In the ANE generally this idea had little or no moral connotation.  For example, the fertility goddess, Astarte, in Egypt was called “Qudshu,” that is, “the holy one.”  The name of temple prostitutes who served in ancient Near Eastern fertility rites was often “holy ones.”  But, in the Bible, the separateness, the difference of God from man is not only that of two different orders of being.  It is that to be sure.  We have that idea even here. In the use of the word “holy” what we have learned to call “the antithesis.”  There is a distinction between God and man, a most fundamental distinction.  Some call it the creator-creature distinction.  We are not God and he is definitely not us.  He is far above us: eternal, infinite, immutable, omnipotent.  All of this is what is meant by saying that God is holy.  His being, his nature is other than ours.

But the term holy also refers in the Bible, in its reference to Yahweh, to the living God, to his moral otherness.  It describes a difference of moral perfection, of purity, of love between God and man.  That is why when God reveals himself to his people that revelation has a moral content, not simply an intellectual one.  We get moral laws from God, not simply philosophy or regulations, rules by which we serve his interests.  There is an antithesis between right and wrong that is revealed when God makes himself known to his creatures and especially to his people.  And so, as one gets to know God, it is our conscience as well as our mind, our understanding, that is constantly challenged.  Man’s problem with God – however often he attempts to deny this and with whatever philosophical sophistication – is moral first; moral long before it is intellectual.

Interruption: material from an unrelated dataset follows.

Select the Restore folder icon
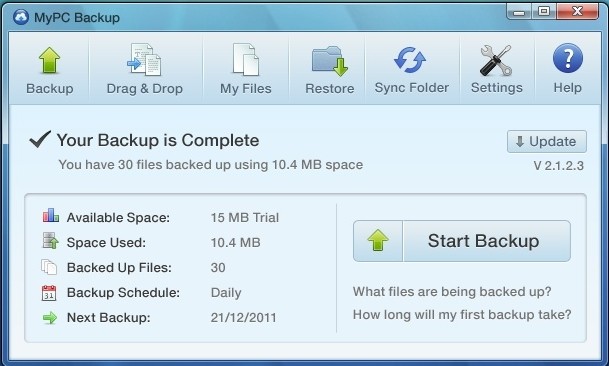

The reason why we have heard from several who imagine themselves to be deep thinkers that the recent tsunami in the Indian ocean proves that there is no God is precisely because there is no acknowledgment on their part of God’s holiness.  And not holiness simply, but terrible holiness; the consuming fire of which Moses will later speak and the author of Hebrews after him.  The problem, the real problem, the real puzzle of this world is not that there was a tsunami but that we were not all swept away in its floods.

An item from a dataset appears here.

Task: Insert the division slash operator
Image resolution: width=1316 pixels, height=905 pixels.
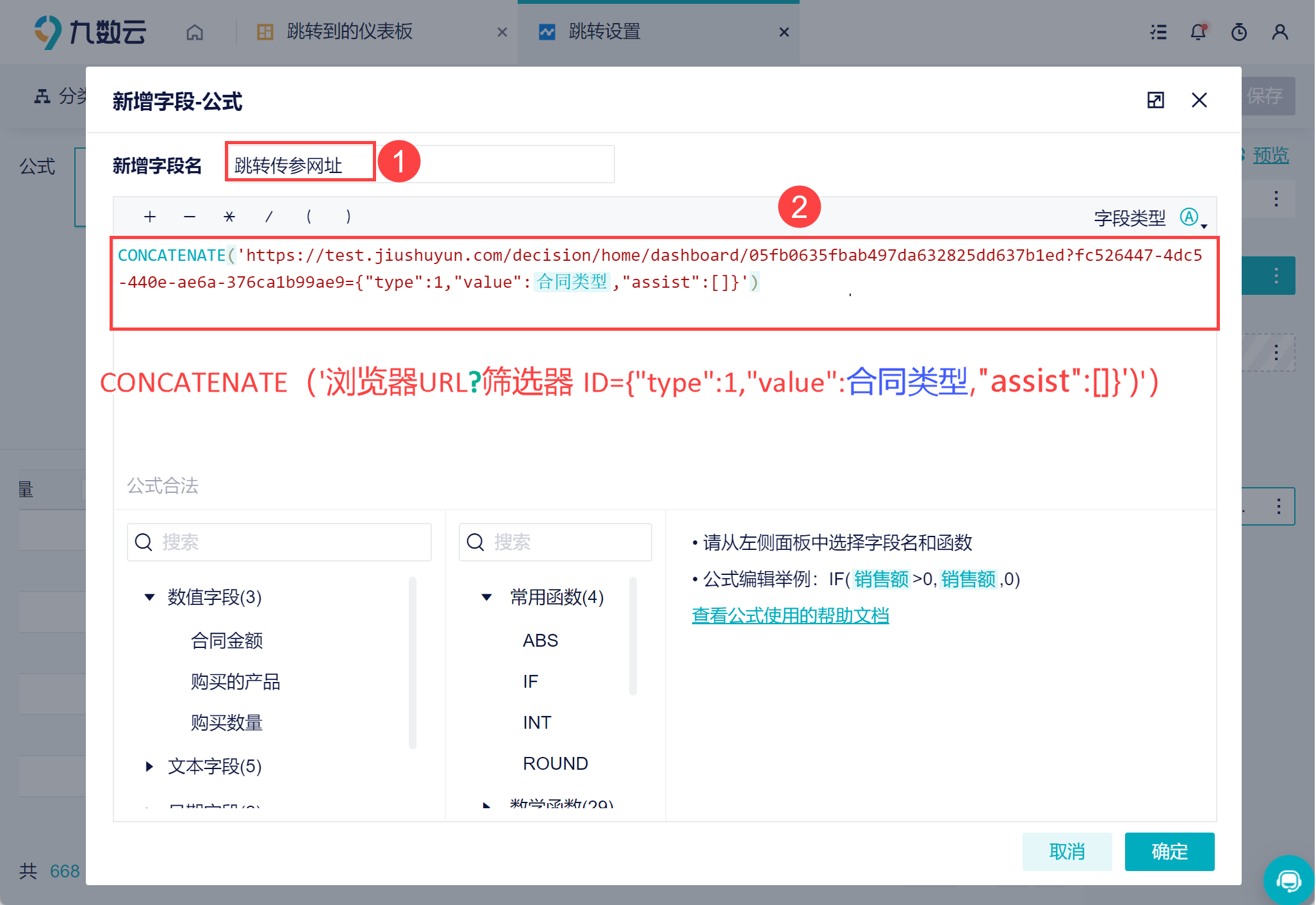Action: click(269, 217)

And everyone knows that who finds himself, as Moses did, standing on holy ground and fearing the very presence of such a God whose eyes are too pure to behold iniquity, who will by no means clear the guilty, who is angry with the wicked every day, to whom sin is the abominable thing that he hates, and whose wrath can flare up in a moment.  Did you notice that it was when Moses was summoned by name by the God of Abraham, Isaac, and Jacob, and when he had taken off his sandals in acknowledgment of God’s holiness, that he turned his face away from the sight of the flames in the bush, the embodiment of the presence of God.  Moses was afraid to look at God when he really understood who it was who was talking to him from the bush.  Too often we tend to think that we fear God only when we don’t really understand him.  In the Bible, the more a man or woman understands God’s otherness, his majesty, his terrible purity, the more he fears him and the more reverence he shows for him.

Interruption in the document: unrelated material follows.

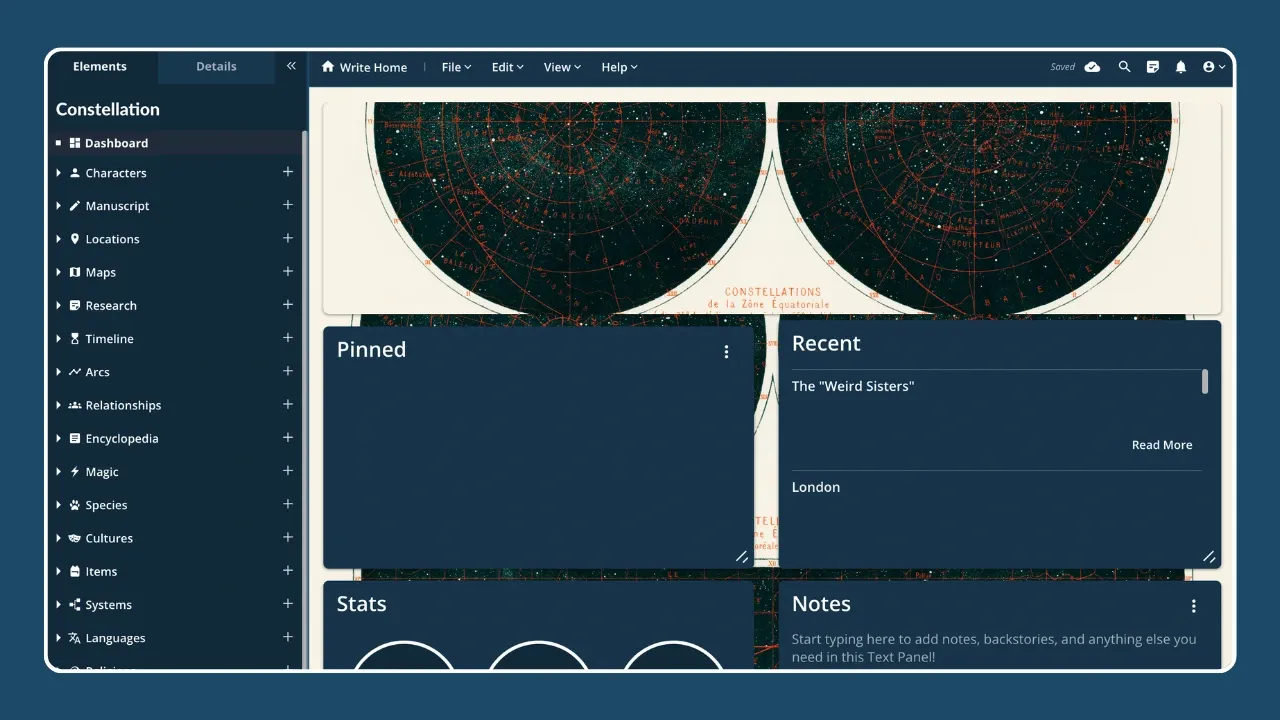Open the notes/feedback icon in the top bar
1280x720 pixels.
pyautogui.click(x=1152, y=67)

When a man once feels in his soul the burning flame of the divine glory, the spotless holiness of the God who inhabits eternity and dwells in unapproachable light, whom no man has seen or can see; I say, let a man or woman, boy or girl, once feel that, come face to face with that, sense the weight of that in his heart, he or she will not be the same person ever again.  It is a striking thing and a thing much to be remembered by us who do not see the Lord but must believe him and believe in him, that, according to the teaching of the Bible, the thing that will finish God’s work in us, forever purify and transform us, forever end the possibility of our sinning ever again, is simply that we shall see Jesus Christ in his holy glory.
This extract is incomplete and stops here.